Finding your Enneagram Type

Anatomy of a Type 8: You’re Not the Boss of Me!

Type Eights are the challengers, the intense, high energy go-getter types. While they can seem slightly intimidating, inside they have hearts that are just as soft as anyone’s, they just don’t want you to know it.

Today I’m continuing the exploration of the Enneagram with my type 8 friend, Stacie Helm and my type 8 sister-in-law, Ashley Laymon. Stacie is a mom to four kids, a nurse and is currently pursuing a masters in Global Public Health Nursing. Ashley is a fun-loving aunt to my two kids. She is currently getting ready to move to Scotland as a missionary. As you will see, Eights, like Sevens, take a big bite out of life. Eights have “an unapologetic attitude toward the quest for pleasure,” according to Beatrice Chestnut in The Complete Enneagram. In a bit, Stacie and Ashley will share their inner experience of what being an Eight is like.

If you’re new around here and/or new to the Enneagram, check out my overview of the Enneagram here. You’ll also find links for other Enneagram Types.

A quick note: The books I reference in this post include affiliate links. If you purchase a product through my links, I will receive a small percentage of the profit at no extra cost to you. For more details, click here.

Let’s dig in.

The inner life of a type 8

 

Defining Characteristics of a Type Eight

Eights are intense, energetic, initiative-takers. They need to brush up close to life in order to feel like they have a place in it.

Eights lust after intensity – they are high-voltage human dynamos who want to be wherever the action and energy are, and if they can’t find any, they’ll cook it up.

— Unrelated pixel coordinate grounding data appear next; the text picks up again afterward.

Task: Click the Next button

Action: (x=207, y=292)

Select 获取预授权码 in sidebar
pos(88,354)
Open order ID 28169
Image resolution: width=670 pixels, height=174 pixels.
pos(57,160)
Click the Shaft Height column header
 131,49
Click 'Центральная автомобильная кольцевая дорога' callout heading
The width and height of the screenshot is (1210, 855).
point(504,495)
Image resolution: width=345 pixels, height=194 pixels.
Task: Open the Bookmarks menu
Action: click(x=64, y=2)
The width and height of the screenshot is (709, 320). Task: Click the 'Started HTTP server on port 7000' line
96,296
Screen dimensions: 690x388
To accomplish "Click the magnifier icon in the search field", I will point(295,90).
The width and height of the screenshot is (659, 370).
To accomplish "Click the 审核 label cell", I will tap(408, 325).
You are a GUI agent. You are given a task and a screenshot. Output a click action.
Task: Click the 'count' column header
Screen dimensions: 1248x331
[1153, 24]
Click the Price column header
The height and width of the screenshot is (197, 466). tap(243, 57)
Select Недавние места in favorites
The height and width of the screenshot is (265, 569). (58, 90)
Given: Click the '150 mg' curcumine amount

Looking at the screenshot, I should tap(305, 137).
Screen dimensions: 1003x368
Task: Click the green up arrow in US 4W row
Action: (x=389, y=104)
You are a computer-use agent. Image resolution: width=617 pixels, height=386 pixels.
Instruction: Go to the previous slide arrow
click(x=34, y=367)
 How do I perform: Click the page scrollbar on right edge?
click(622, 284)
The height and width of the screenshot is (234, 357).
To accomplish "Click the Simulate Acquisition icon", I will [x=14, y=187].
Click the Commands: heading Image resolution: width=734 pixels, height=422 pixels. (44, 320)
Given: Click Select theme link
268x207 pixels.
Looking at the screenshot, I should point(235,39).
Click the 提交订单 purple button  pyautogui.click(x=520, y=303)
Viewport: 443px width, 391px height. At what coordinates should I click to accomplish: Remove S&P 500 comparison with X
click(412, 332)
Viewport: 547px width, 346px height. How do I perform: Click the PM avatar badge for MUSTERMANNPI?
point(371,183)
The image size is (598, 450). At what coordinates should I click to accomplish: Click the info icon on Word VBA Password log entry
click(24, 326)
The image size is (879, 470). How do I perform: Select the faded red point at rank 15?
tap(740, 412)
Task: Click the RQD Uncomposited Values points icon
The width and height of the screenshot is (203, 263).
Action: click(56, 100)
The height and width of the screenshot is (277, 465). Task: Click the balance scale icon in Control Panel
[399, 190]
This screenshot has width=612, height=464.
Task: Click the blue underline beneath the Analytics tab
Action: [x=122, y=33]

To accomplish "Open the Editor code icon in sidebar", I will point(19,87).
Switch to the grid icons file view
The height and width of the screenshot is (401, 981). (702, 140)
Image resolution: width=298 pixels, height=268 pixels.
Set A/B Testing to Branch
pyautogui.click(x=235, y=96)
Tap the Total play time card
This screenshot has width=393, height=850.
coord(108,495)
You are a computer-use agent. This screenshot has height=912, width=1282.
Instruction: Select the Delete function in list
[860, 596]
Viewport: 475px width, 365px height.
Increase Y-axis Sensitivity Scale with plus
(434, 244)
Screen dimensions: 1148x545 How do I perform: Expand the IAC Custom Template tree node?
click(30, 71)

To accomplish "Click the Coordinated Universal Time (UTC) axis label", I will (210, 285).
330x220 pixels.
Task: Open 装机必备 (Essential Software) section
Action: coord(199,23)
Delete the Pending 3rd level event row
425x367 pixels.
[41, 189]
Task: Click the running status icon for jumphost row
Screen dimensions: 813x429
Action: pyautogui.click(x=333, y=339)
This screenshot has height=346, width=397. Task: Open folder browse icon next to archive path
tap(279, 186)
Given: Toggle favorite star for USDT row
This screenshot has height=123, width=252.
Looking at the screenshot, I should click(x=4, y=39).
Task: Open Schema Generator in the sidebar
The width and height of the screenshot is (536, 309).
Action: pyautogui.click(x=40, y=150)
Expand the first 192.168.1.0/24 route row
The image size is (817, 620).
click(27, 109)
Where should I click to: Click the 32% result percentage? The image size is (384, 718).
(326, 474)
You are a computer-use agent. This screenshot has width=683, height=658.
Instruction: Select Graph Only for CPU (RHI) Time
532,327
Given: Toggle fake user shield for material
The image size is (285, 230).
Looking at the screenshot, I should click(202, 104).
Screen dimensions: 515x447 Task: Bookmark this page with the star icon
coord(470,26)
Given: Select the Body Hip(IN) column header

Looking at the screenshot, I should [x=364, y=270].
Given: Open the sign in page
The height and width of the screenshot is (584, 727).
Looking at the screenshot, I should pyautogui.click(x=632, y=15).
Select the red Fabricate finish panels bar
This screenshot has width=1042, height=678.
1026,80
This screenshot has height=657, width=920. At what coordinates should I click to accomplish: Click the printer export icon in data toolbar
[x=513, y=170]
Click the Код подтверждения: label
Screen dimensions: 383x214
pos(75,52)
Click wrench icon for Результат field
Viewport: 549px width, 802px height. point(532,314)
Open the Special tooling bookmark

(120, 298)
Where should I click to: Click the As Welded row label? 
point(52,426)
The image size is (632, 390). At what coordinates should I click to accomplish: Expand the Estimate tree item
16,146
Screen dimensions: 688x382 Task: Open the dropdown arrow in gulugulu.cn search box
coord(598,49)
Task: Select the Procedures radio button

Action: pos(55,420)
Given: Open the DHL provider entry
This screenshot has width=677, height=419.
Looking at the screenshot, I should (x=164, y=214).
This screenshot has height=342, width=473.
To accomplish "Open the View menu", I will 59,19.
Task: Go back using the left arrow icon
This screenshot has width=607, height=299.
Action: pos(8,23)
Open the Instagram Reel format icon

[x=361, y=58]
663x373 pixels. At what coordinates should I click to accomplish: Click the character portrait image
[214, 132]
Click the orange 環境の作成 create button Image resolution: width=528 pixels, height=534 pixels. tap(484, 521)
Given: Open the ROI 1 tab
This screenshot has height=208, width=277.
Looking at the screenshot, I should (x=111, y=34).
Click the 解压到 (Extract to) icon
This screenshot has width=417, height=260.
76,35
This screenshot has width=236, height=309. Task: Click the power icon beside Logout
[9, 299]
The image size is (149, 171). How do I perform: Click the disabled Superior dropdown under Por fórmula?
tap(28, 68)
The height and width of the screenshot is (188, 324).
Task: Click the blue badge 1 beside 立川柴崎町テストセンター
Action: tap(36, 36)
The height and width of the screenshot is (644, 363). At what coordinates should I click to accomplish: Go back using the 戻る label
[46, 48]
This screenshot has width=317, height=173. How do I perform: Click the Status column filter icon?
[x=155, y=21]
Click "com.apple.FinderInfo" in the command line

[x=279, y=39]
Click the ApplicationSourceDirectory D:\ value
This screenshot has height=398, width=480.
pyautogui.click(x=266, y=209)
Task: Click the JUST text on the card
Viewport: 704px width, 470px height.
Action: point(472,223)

– Ian Cron, The Road Back to You

Eights have a need to appear strong. They do not like to be controlled and they do not let their guard down easily. They’ll pick a fight with you, not because they don’t like you, but primarily because they do like you. Challenging is the way they connect with the world.

Richard Rohr puts it this way:

Eights fight as a way of making contact. We call it “confrontational intimacy.” They often don’t understand how this kind of contact frightens others. Because they enjoy struggles, conflict, and confrontation, they think it’s the same for others. They don’t notice that their blows go below the belt and are often hard to endure. Their delight in attacking, which they perceive as “playful,” often strikes others as aggressive behavior, but it is actually a form of establishing contact.

The Enneagram: A Christian Perspective

Eights will protect their loved ones to no end. They will fight to protect the underdogs, the weak, and the down and out. They have a heart for every vulnerable being, but they deny their own vulnerability, deeming it shameful and weak and fearing it makes them prone to attack. The truth is that underneath all their protective armor, Eights have a heart every bit as vulnerable and needy as anyone else.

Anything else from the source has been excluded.